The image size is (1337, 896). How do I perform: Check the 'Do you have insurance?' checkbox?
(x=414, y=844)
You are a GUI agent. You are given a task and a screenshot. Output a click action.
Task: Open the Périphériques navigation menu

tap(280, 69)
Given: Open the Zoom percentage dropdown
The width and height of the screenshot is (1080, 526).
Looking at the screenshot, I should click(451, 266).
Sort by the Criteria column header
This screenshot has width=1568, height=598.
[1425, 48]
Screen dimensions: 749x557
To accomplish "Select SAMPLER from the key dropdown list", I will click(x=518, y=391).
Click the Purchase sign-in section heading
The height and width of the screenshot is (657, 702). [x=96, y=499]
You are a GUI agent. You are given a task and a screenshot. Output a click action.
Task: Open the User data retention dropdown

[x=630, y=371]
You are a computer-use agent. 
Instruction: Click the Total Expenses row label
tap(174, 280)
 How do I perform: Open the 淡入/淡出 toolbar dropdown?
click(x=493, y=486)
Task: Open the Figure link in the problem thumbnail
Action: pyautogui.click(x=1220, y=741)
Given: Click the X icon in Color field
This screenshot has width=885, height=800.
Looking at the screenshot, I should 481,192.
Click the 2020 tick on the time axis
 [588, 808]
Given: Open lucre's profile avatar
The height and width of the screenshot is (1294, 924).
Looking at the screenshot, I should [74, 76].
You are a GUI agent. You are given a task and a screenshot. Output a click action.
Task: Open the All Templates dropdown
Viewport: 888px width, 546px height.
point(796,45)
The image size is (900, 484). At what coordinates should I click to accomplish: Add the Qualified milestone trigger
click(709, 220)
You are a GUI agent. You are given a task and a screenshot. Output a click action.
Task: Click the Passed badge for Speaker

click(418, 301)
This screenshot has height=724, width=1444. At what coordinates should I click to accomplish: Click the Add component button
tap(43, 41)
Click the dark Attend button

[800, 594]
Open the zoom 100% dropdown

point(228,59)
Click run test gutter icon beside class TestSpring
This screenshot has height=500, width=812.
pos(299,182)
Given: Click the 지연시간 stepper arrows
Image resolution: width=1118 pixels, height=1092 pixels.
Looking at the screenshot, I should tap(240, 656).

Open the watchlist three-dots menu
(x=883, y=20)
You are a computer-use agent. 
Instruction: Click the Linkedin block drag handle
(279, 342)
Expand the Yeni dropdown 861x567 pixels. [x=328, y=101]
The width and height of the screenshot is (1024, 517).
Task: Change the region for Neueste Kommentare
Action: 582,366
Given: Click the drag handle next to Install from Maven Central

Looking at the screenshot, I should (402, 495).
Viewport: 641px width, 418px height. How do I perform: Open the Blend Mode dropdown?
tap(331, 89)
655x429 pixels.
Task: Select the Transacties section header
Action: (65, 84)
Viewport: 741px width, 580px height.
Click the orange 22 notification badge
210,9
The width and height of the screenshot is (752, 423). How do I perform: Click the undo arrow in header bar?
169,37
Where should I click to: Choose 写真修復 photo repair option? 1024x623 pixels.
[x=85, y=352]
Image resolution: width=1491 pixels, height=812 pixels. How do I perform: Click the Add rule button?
━━━━━━━━━━━━━━━━━━━━━━━━━━━━━━
WHAT TO WORK ON - Each line of the data is to be transcribed exactly.

WRITTEN ANSWER -
The image size is (1337, 896). How do I perform: Check the 'Do you have insurance?' checkbox?
(x=414, y=844)
You are a GUI agent. You are given a task and a screenshot. Output a click action.
Task: Open the Périphériques navigation menu

tap(280, 69)
Given: Open the Zoom percentage dropdown
The width and height of the screenshot is (1080, 526).
Looking at the screenshot, I should click(451, 266).
Sort by the Criteria column header
This screenshot has width=1568, height=598.
[1425, 48]
Screen dimensions: 749x557
To accomplish "Select SAMPLER from the key dropdown list", I will click(x=518, y=391).
Click the Purchase sign-in section heading
The height and width of the screenshot is (657, 702). [x=96, y=499]
You are a GUI agent. You are given a task and a screenshot. Output a click action.
Task: Open the User data retention dropdown

[x=630, y=371]
You are a computer-use agent. 
Instruction: Click the Total Expenses row label
tap(174, 280)
 How do I perform: Open the 淡入/淡出 toolbar dropdown?
click(x=493, y=486)
Task: Open the Figure link in the problem thumbnail
Action: pyautogui.click(x=1220, y=741)
Given: Click the X icon in Color field
This screenshot has width=885, height=800.
Looking at the screenshot, I should 481,192.
Click the 2020 tick on the time axis
 [588, 808]
Given: Open lucre's profile avatar
The height and width of the screenshot is (1294, 924).
Looking at the screenshot, I should [74, 76].
You are a GUI agent. You are given a task and a screenshot. Output a click action.
Task: Open the All Templates dropdown
Viewport: 888px width, 546px height.
point(796,45)
The image size is (900, 484). At what coordinates should I click to accomplish: Add the Qualified milestone trigger
click(709, 220)
You are a GUI agent. You are given a task and a screenshot. Output a click action.
Task: Click the Passed badge for Speaker

click(418, 301)
This screenshot has height=724, width=1444. At what coordinates should I click to accomplish: Click the Add component button
tap(43, 41)
Click the dark Attend button

[800, 594]
Open the zoom 100% dropdown

point(228,59)
Click run test gutter icon beside class TestSpring
This screenshot has height=500, width=812.
pos(299,182)
Given: Click the 지연시간 stepper arrows
Image resolution: width=1118 pixels, height=1092 pixels.
Looking at the screenshot, I should tap(240, 656).

Open the watchlist three-dots menu
(x=883, y=20)
You are a computer-use agent. 
Instruction: Click the Linkedin block drag handle
(279, 342)
Expand the Yeni dropdown 861x567 pixels. [x=328, y=101]
The width and height of the screenshot is (1024, 517).
Task: Change the region for Neueste Kommentare
Action: 582,366
Given: Click the drag handle next to Install from Maven Central

Looking at the screenshot, I should (402, 495).
Viewport: 641px width, 418px height. How do I perform: Open the Blend Mode dropdown?
tap(331, 89)
655x429 pixels.
Task: Select the Transacties section header
Action: (65, 84)
Viewport: 741px width, 580px height.
Click the orange 22 notification badge
210,9
The width and height of the screenshot is (752, 423). How do I perform: Click the undo arrow in header bar?
169,37
Where should I click to: Choose 写真修復 photo repair option? 1024x623 pixels.
[x=85, y=352]
Image resolution: width=1491 pixels, height=812 pixels. How do I perform: Click the Add rule button?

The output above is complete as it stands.